PTAB Invalidates Two Cisco Patents Found Valid and Infringed at the ITC
The Patent Trial and Appeal Board (“PTAB”) issued Final Written Decisions regarding Cisco’s U.S. Patent Nos. 6,377,577 (the “’577 Patent”) and 7,023,853 (the “’853 Patent”) on May 25, 2017 and U.S. Patent No. 7,224,668 (the “’668 Patent”) on June 1, 2017. The PTAB found the ’577 and ’668 Patents invalid but upheld the validity of the ’853 Patent. The Inter Partes Review (“IPR”) proceedings were brought by Arista Networks in retaliation to Cisco’s accusations of infringement brought in multiple venues, including at the U.S. International Trade Commission (“ITC”), which had just a few weeks earlier upheld the validity of these very same patents and determined that Arista infringed the ’577 and ’668 Patents, and issued exclusion and cease and desist orders accordingly. Since the IPR decisions issued Arista has filed a petition asking the ITC to suspend its limited exclusion order regarding the ’577 Patent based on the PTAB’s decision and is expected to file a similar request with respect to the ’668 Patent. On the other side, Cisco plans to appeal the PTAB’s decisions to the Federal Circuit. The uncertainty created by these inconsistent outcomes is an issue for patent owners, and it will be interesting to see how these cases are resolved. In addition, this case shows that even though the ITC does not stay its investigations for IPRs, IPRs may still impact ITC proceedings.

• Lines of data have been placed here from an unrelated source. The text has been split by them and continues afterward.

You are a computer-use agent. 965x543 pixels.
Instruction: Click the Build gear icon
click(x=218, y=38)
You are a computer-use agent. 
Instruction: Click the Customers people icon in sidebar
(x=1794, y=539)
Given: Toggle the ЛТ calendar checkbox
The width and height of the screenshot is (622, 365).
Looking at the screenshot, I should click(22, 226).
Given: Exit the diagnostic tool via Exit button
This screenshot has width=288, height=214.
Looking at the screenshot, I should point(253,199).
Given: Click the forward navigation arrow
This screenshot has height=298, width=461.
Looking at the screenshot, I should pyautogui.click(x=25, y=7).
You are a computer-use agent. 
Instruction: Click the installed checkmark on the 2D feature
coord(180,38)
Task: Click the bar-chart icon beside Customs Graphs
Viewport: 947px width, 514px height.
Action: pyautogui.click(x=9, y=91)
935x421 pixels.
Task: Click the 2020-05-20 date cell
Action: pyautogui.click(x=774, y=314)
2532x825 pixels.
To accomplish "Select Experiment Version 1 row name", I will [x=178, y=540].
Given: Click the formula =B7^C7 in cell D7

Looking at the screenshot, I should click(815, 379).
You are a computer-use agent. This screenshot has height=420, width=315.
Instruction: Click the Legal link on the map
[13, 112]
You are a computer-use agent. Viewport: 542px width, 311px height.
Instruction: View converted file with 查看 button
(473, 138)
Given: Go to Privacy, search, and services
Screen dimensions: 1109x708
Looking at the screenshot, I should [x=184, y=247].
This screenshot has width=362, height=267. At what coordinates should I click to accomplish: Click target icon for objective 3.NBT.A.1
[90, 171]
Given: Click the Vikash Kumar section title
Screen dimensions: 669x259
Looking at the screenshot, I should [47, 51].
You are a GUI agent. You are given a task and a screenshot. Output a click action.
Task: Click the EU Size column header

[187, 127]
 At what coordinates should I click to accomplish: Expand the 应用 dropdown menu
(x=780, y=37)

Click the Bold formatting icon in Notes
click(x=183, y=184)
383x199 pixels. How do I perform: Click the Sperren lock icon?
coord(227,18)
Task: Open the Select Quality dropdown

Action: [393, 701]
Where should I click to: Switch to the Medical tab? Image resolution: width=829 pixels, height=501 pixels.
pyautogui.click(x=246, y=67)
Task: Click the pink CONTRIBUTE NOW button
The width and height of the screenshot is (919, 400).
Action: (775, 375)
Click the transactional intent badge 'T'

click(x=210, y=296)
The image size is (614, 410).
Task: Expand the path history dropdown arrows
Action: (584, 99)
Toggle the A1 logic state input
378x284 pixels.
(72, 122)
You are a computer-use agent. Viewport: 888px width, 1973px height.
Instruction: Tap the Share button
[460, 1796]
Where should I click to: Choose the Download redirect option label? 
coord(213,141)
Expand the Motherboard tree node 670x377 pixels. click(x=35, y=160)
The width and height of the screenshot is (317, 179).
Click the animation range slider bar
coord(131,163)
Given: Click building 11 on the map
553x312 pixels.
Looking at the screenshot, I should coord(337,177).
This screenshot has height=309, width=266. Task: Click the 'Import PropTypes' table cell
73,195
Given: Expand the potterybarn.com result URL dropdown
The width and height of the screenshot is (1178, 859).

Cisco initiated ITC Investigation No. 337-TA-945 against Arista on December 18, 2014, alleging that Arista’s networking products and software infringed six Cisco patents, including the ’577, ’853, and ’668 Patents. On May 5, 2017, a few weeks prior to the issuance of the IPR Final Written Decisions, the ITC issued its opinion and a limited exclusion order barring the unlicensed entry of any Arista network devices and related components and software that infringed the ’577 and ’668 Patents. The order was based in part on a determination that the ’577 and ’668 Patents were valid and infringed. (Investigation No. 337-TA-945, Commission Opinion.) The ITC found that Arista did not infringe the ’853 Patent. The ITC declined to find the ’577 and ’853 Patents invalid based on the doctrine of assignor estoppel. Assignor estoppel is an equitable doctrine that prevents one who has assigned the rights to a patent from later contending that what was assigned is worthless. As many Arista employees previously worked at Cisco, the ITC found that Arista could not assert that the ’577 and ’853 Patents were invalid. However, in its ruling the ITC noted that, had assignor estoppel not applied, the infringed claims of the ’577 Patent would have been found anticipated by the Feldmeier reference. Regarding the ’668 Patent, the ITC found that it was not invalid in view of the JUNOS Guide, Amara, or any combination presented by Arista. The ITC also noted that Arista did not attempt to prove that a stay of the investigation due to the IPRs was warranted.
Arista filed IPR petitions of the ’577, ’853, and ’668 Patents on December 9, 2015, almost a year after Cisco filed the ITC complaint and the IPRs were instituted in June 2016. In its Final Written Decisions for the’577 and ’853 Patent IPRs, the PTAB found that assignor estoppel does not apply. Even though the ITC had found that Arista was precluded from arguing that the ’577 and ’853 Patents were invalid, the PTAB ruled differently, saying assignor estoppel does not apply in IPR proceedings. Further differentiating its approach from that of the ITC, the PTAB found that the ’577 Patent was invalid as obvious in view of the Huey reference in combination with the ATM UNI Specification, not the Feldmeier reference on which the ITC would have found it invalid had assignor estoppel not applied. Arista used a similar strategy in the IPR of the ’668 Patent, again presenting different prior art references to challenge the validity of the ’668 Patent than it had at the ITC and again successfully invalidated the patent unlike the outcome at the ITC.
For the ITC determination, the Presidential Review Period elapses and the ITC’s exclusion orders go into effect on July 4, 2017. For the IPRs, an appeal to the Federal Circuit must be filed within 63 days after the Final Written Decision or a decision on rehearing is issued. Here, it is likely that Cisco will appeal the PTAB decisions after the July 4th deadline for the ITC’s exclusion orders to go into effect.
The results here clearly illustrate the potential uncertainty that can result from our current system. It will be interesting to see whether the ITC rescinds its exclusion orders in light of the IPR decisions and whether it allows its orders to go into effect while the Federal Circuit appeal of the IPRs is pending, thereby giving Cisco some period of exclusion even though the patents were invalidated by the PTAB.